Regular boaters and visitors to Coney Island are campaigning for repairs to be carried out on the island’s two jetties, as it is becoming increasingly difficult to moor boats there.

As far back as 2010, the island’s eastern jetty was destroyed during Northern Ireland’s particularly cold winter. Then, following the floods earlier this year, half of the remaining jetty on the island’s west side was damaged.

John Lambe, who travels to Coney Island quite regularly, has been campaigning for the past few years for the jetties to be restored.

“I’ve been boating for about ten years,” explained Mr Lambe. “There are two jetties on the island and, depending on the weather, you could have chosen which was safest to land at.

“Coney Island used to be a main attraction in Northern Ireland, but the eastern jetty was damaged in 2010 - only leaving room for about five or six boats to moor at the island. A lot of people are taking a chance and tying their boats up to the damaged jetty - but it’s extremely dangerous.”
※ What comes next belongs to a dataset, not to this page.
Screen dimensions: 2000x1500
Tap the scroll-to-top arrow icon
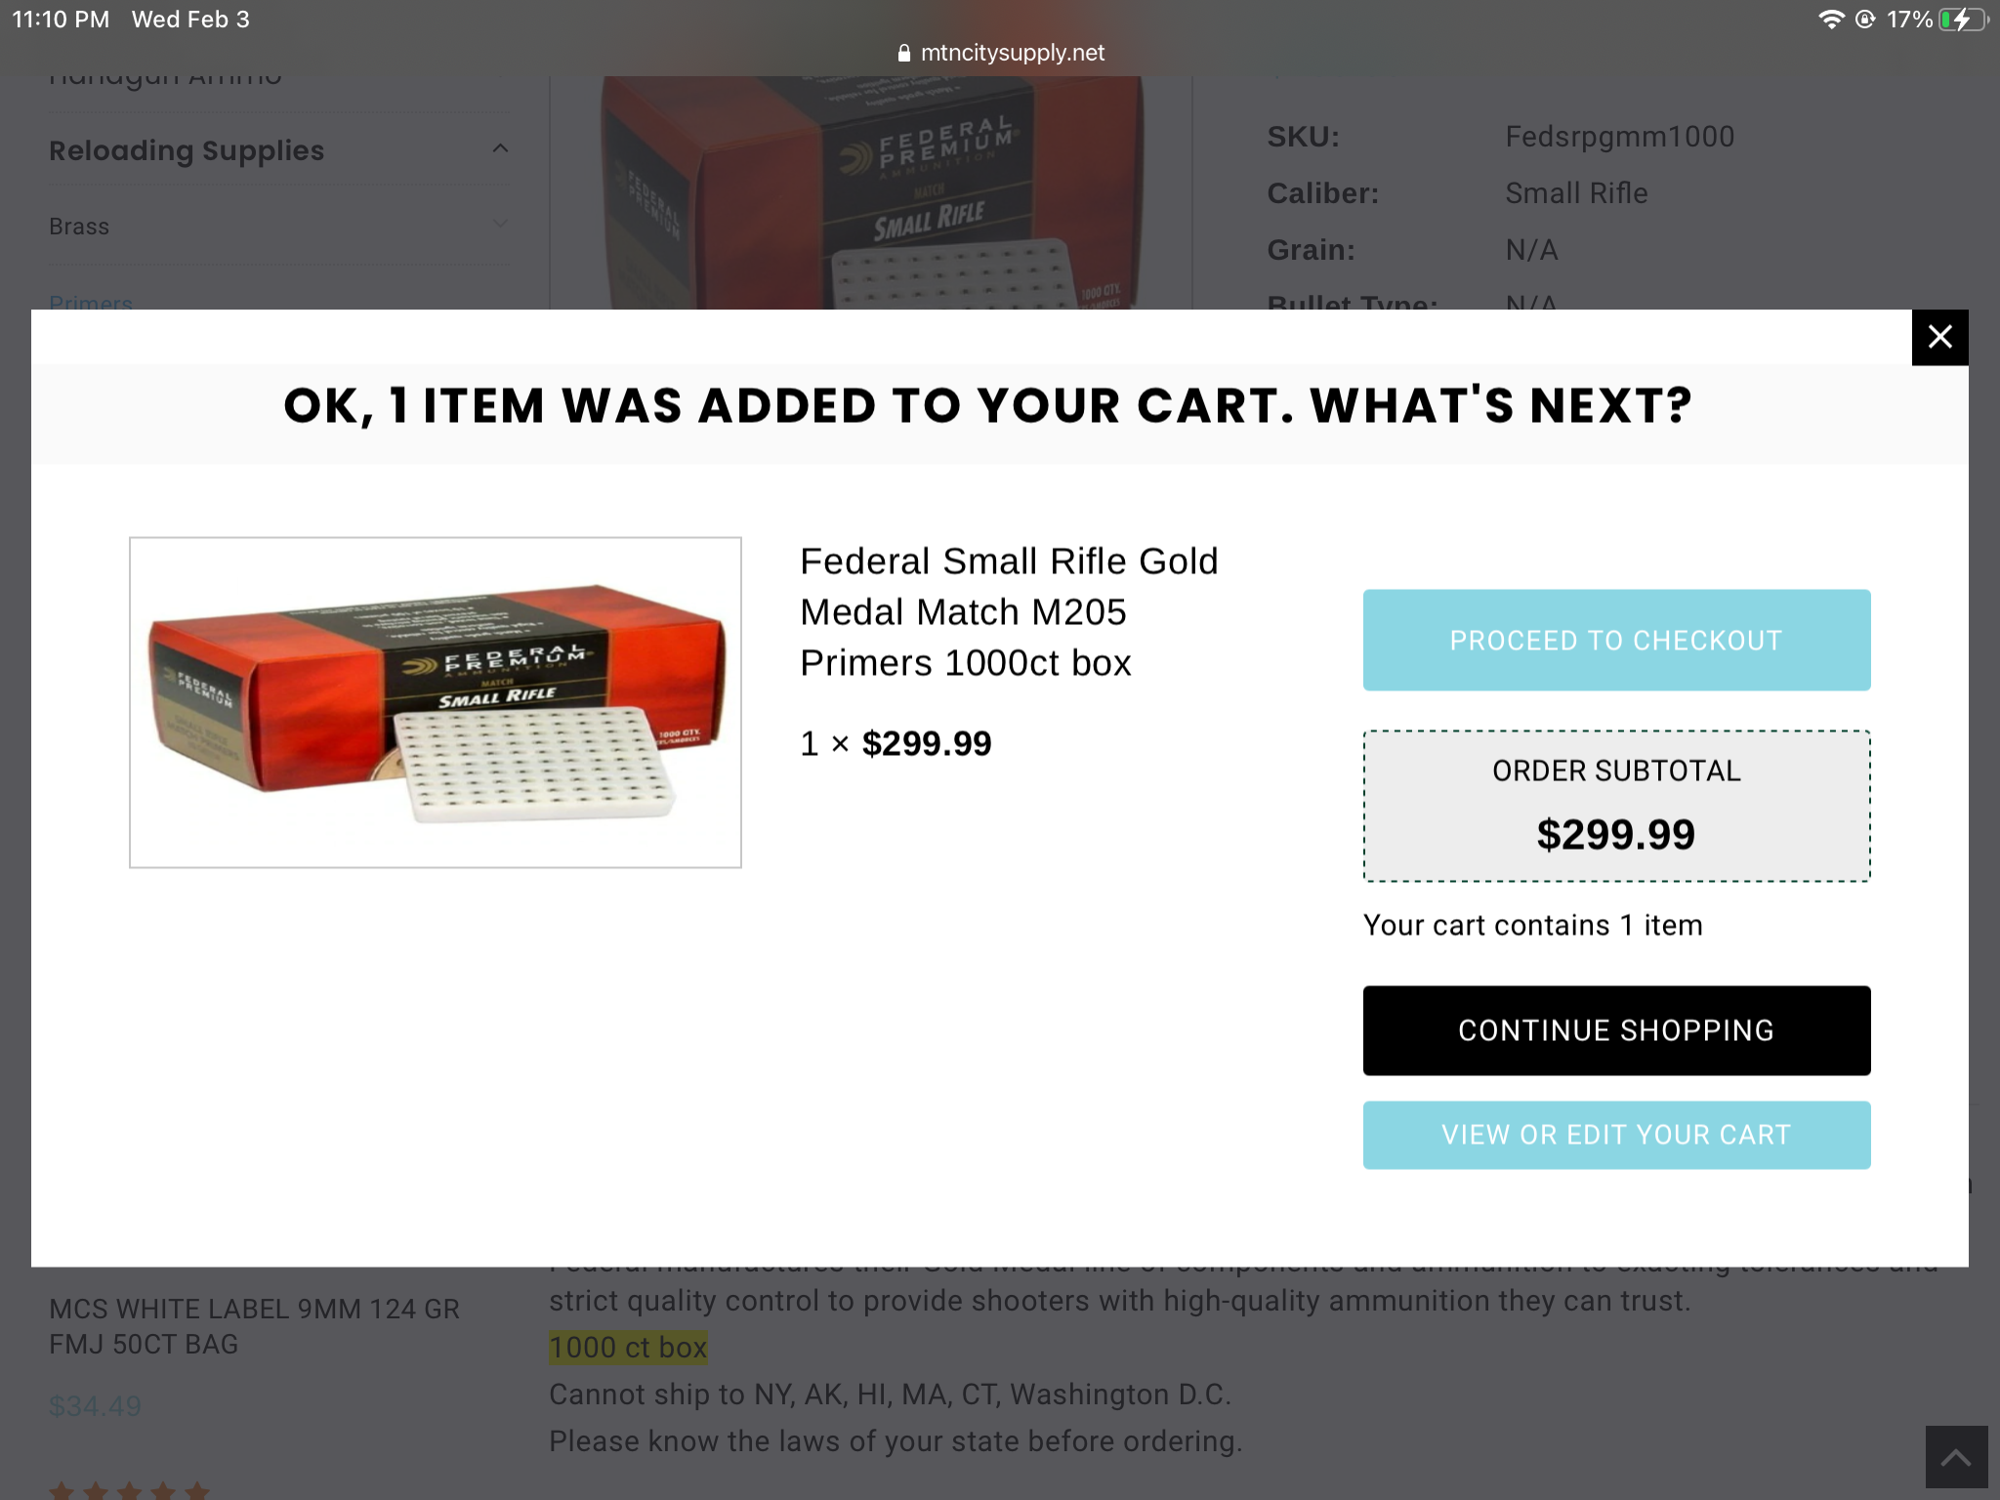tap(1956, 1457)
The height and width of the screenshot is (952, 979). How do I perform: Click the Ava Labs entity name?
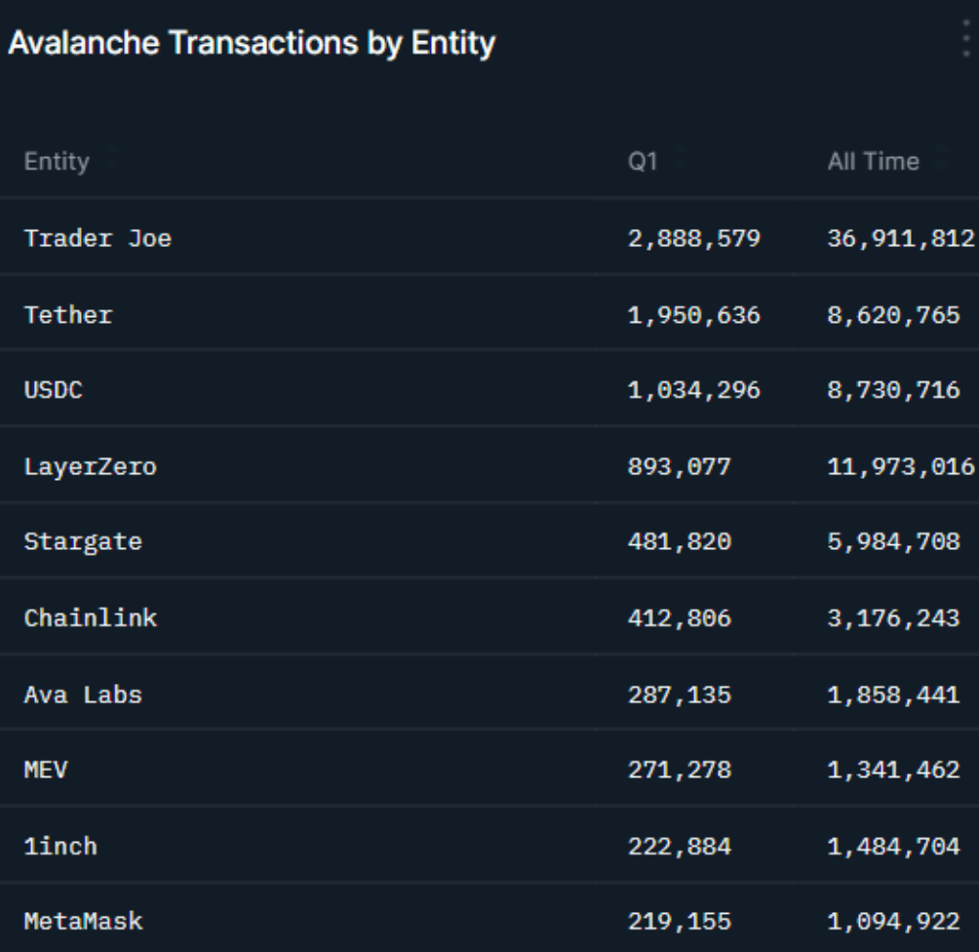point(83,694)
The main obstacle standing in the way of the jetties’ repair is the debate over whose responsibility the task is. Although Coney Island is owned by the National Trust, the Council pay a warden who resides on the island and is responsible for its general upkeep and carrying out minor repairs. The repair of the jetties, however, is something a little more major.

“In 2010 the first jetty was condemned and fenced off for safety reasons - with no action in six years,” Mr Lambe explained. “When it comes to something like this, there’s always an argument over who’s responsible.”

John’s campaign has received support from Sinn Féin Upper Bann MLA Catherine Seeley who has raised the issue with the council.

“Following concerns raised by myself, the council and the National Trust have now met to discuss possible solutions and a site visit will take place on June 22,” she said.

“Whilst I am delighted that they are working together to progress the issue, I am disappointed that the site visit is so far away. The good weather will see an increase in the use of the jetty so I believe urgent action is required. I will keep the pressure on.”

A statement from the Council said, “The jetties on Coney Island are the property of the National Trust and council will bring this issue to their attention. Council and the National Trust are currently discussing a range of management issues regarding Coney Island with the intention of appraising members on this matter.”